Press TV has interviewed Zayd al-Isa, Iraq affairs expert in London, to discuss the latest gains made by Iraqi army troops and volunteer forces on the battlefield against the ISIL Takfiri terrorists in the western province of Anbar.
The following is a rough transcription of the interview.
Press TV: Do you think that the Iraqi military is able to recapture Ramadi, make more advances, but yet perhaps there is a push back coming from other forces they are engaged in Iraq. And I am talking about some US forces, not to mention now Turkish forces.
Isa: I do believe that the Iraqi forces, if they are allowed to be fully backed up by the Popular Mobilization forces which have been spearheading and have been at a forefront of combating [and] countering ISIS and have single-handedly by themselves managed to liberate the areas of Jurf al-Sakhar Amerli and also the entire province of Diyala as well as seizing back and claiming back the highly important city of Tikrit, are actually fully capable of taking back Ramadi. It has been the US which has been dragging its feet, having cold feet about the Iraqi army, going in and liberates Ramadi.
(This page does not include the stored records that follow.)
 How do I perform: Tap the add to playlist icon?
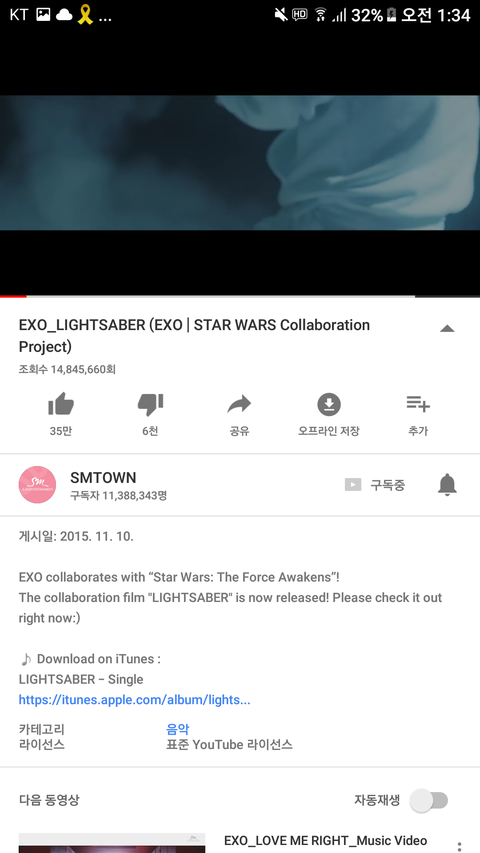[x=418, y=404]
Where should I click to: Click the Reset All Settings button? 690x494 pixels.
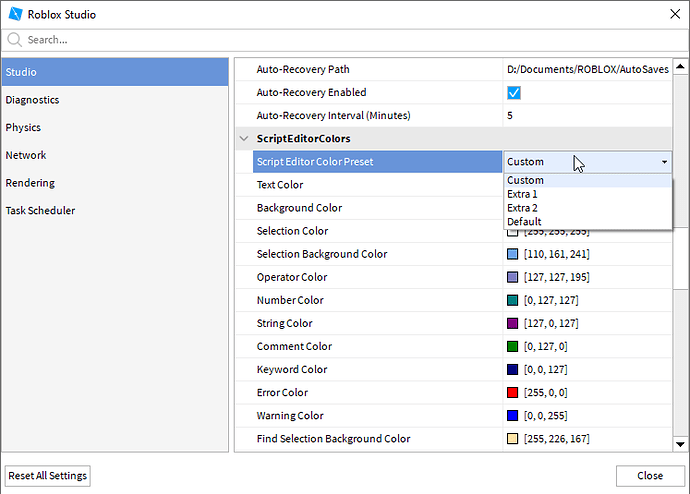pos(47,476)
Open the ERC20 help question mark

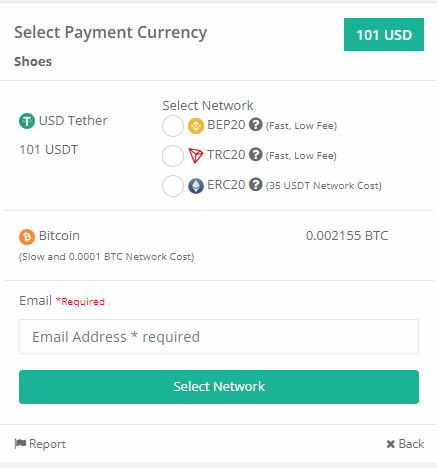coord(256,185)
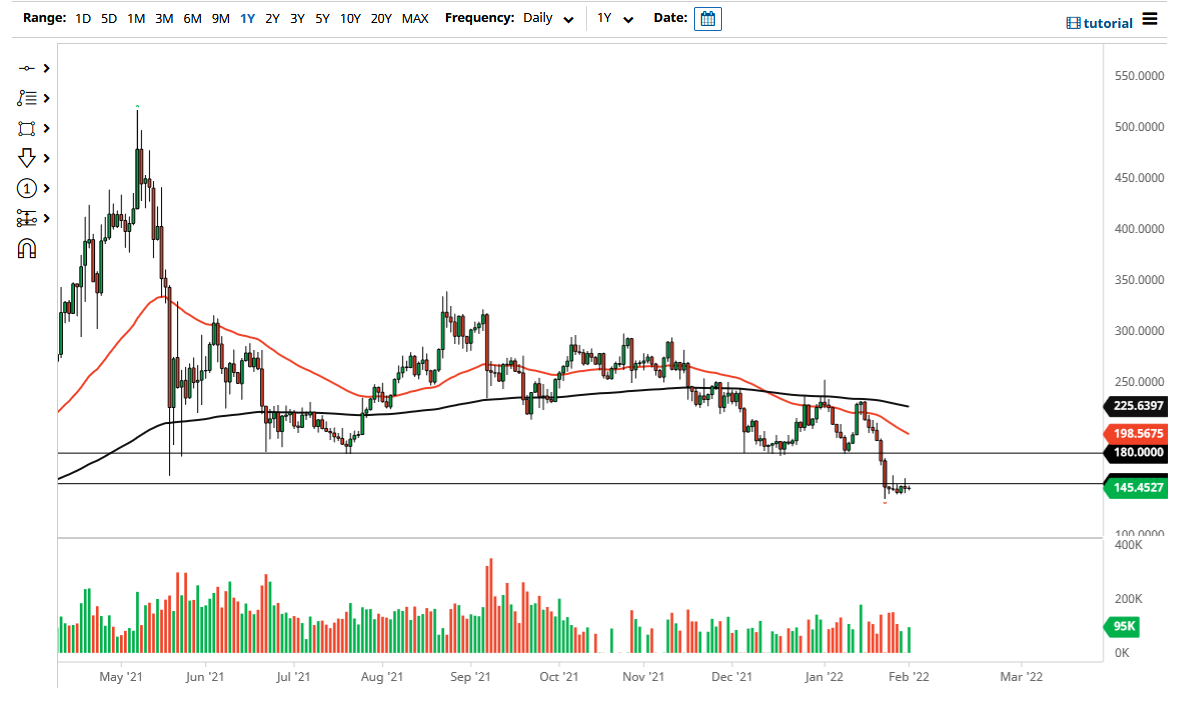This screenshot has width=1181, height=705.
Task: Select the trendline drawing tool
Action: [27, 68]
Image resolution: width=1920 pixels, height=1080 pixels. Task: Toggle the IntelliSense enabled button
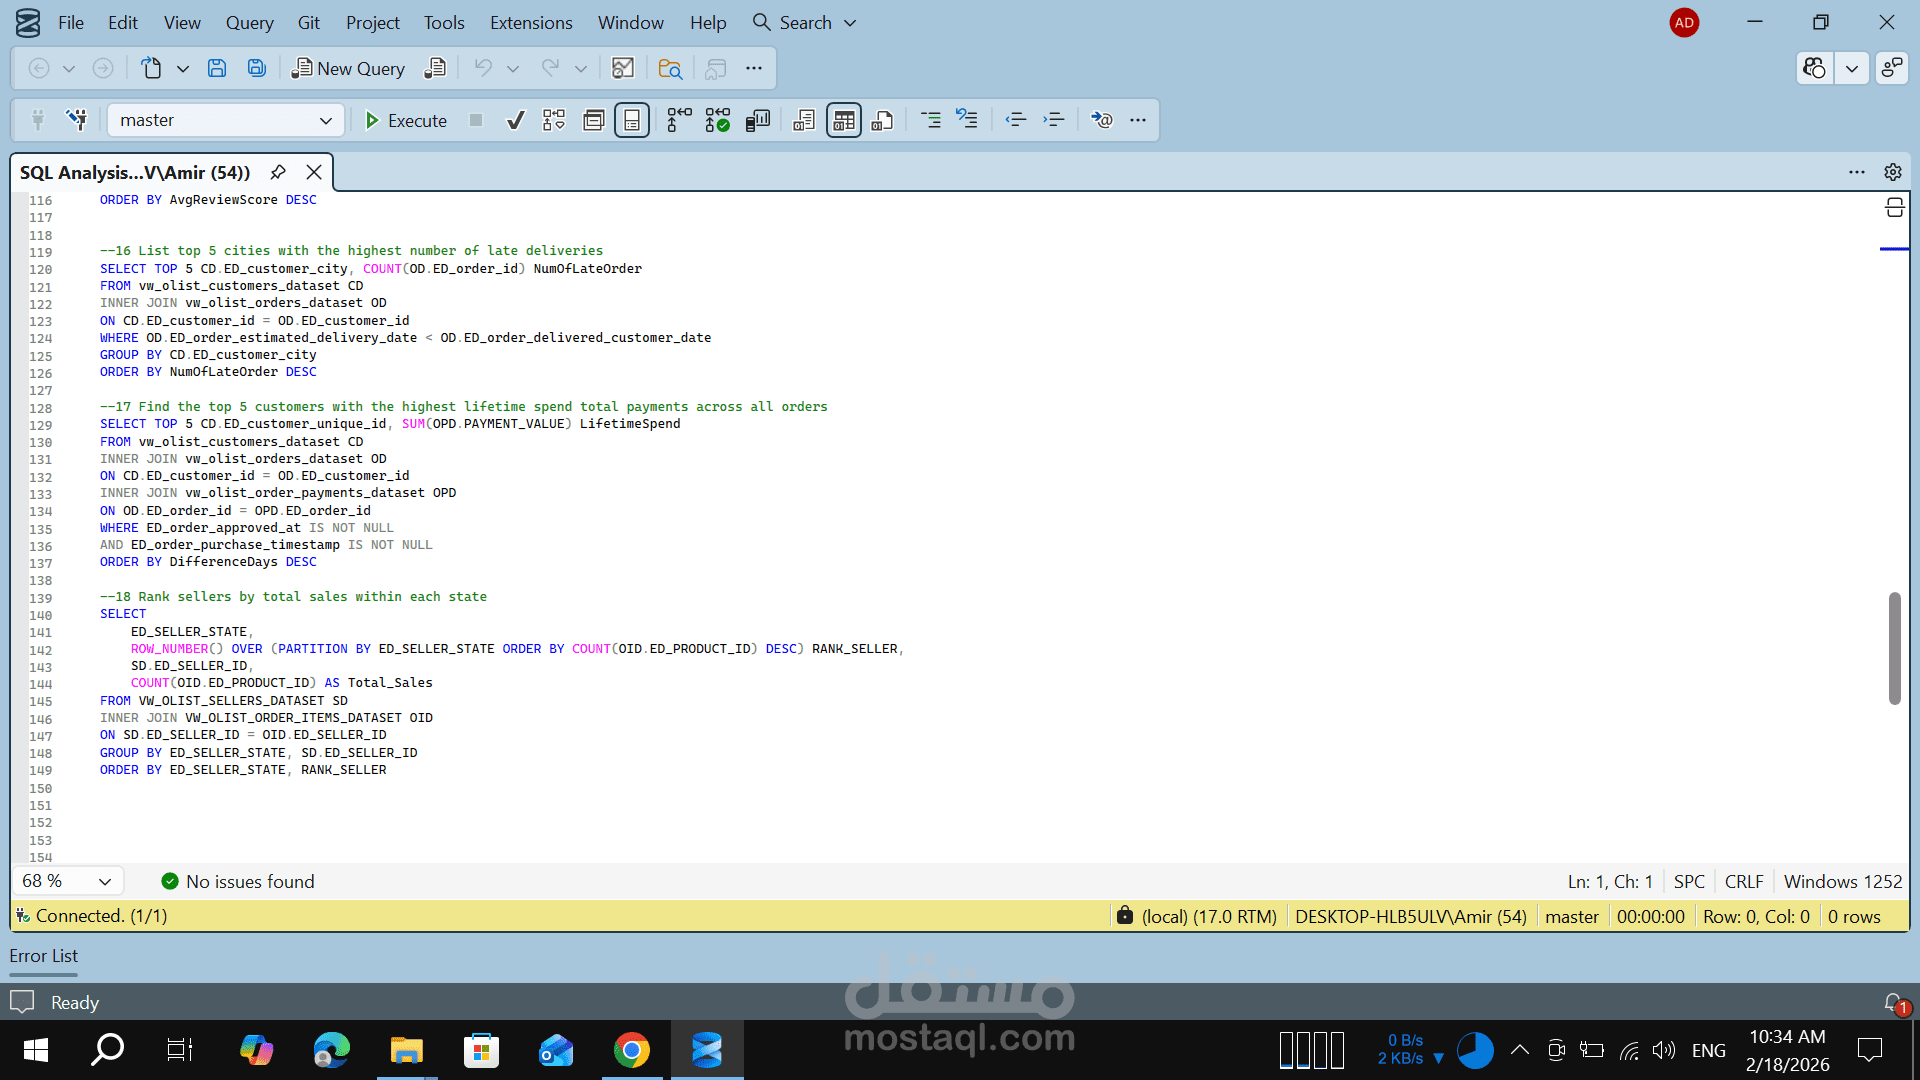pos(632,120)
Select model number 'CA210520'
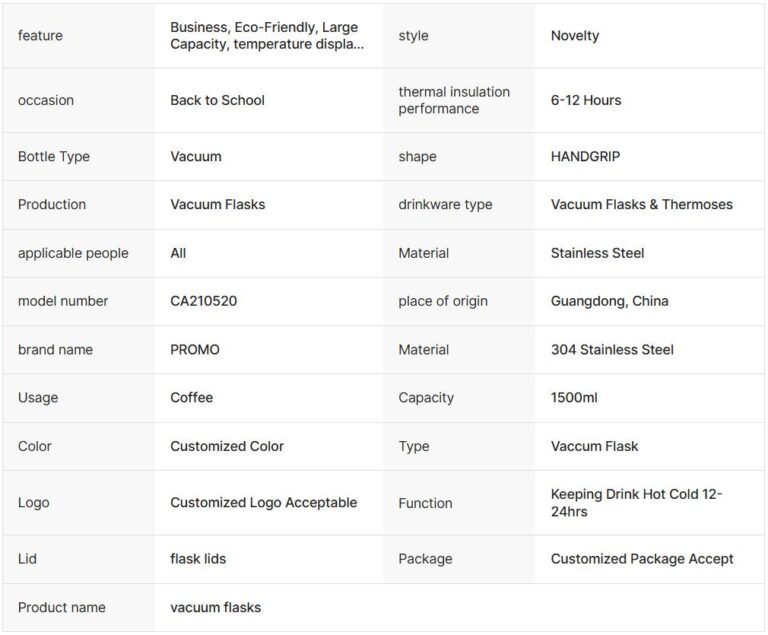This screenshot has height=635, width=768. [204, 301]
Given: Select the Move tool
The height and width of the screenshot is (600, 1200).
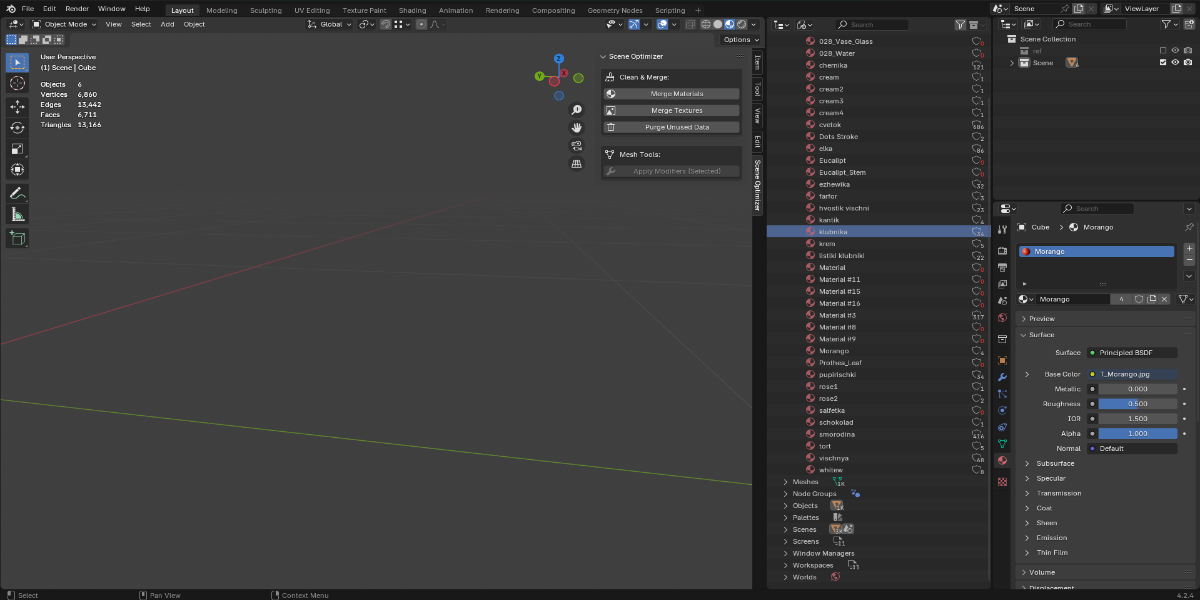Looking at the screenshot, I should (x=17, y=106).
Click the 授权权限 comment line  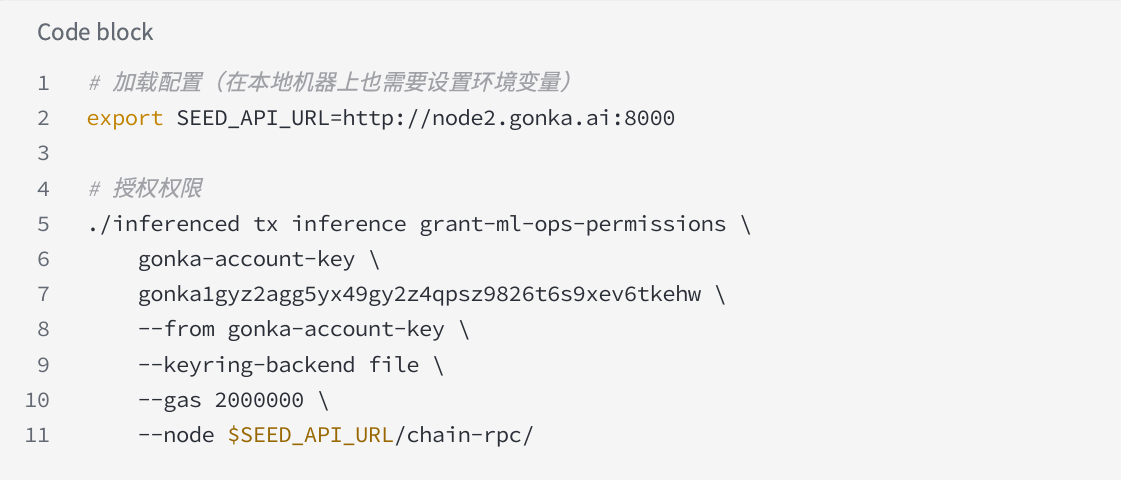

Let’s remember that Ramadi was actually not defended by the Popular Mobilization forces, because the US defiantly and adamantly refused to allow the Popular Mobilization forces to enter Ramadi, to actually protect it and defend it and to prove that we have [Martin] Dempsey, the previous head of the US forces; actually saying that Ramadi was insignificant; it was not strategic enough and even if it fell to ISIS, then it will not affect our campaign to actually defeat ISIS.
So we can clearly see that the US wanted Ramadi to fall; it did actually not back up the forces that were there to defend it and it was actually done in order to appease the Saudi regime which is part and parcel of the so-called US-led coalition that is in preparation for the agreement on the Iranian nuclear program. So that was actually the background to the fall of Ramadi.
Now we can see that the US also has been dragging its feet about Iraqi forces moving towards Mosul because the US needs ISIL and throughout its campaign, the US-led campaign, it has been actually trying to contain [and] weaken ISIS but only to the extent where it remains a potent, credible and viable threat to use it with its main allies, Saudi Arabia and actually Turkey, to achieve its overarching goal that is the Saudi goal of toppling the Syrian-elected government to weaken and destabilize Iraq, to try to bring it to its knees and also to use it as a military arms in order to actually lunch an aggression against the Islamic Republic of Iran.
We can clearly see that the US is taking advantage of, in my opinion, the misguided pledge by the Iraqi government, which actually pledged to Joe Dunford , the new US head of the forces, that Iraq would not ask that the Russian army or the Russian forces to launch airstrikes in coordination with the Islamic Republic of Iran.
So what I see is that it is absolutely crucial for Iraq now, particularly with the Turkish invasion of Iraqi soil and defiant refusal of Turkey to withdraw its aggressive forces, that Iraq asks the Russians and also the Iranian government to actually launch airstrikes to dislodge and also to move aggressively against ISIS because we have seen that the US alliance is not genuine in its actually pursuit to degrade and dismantle ISIS.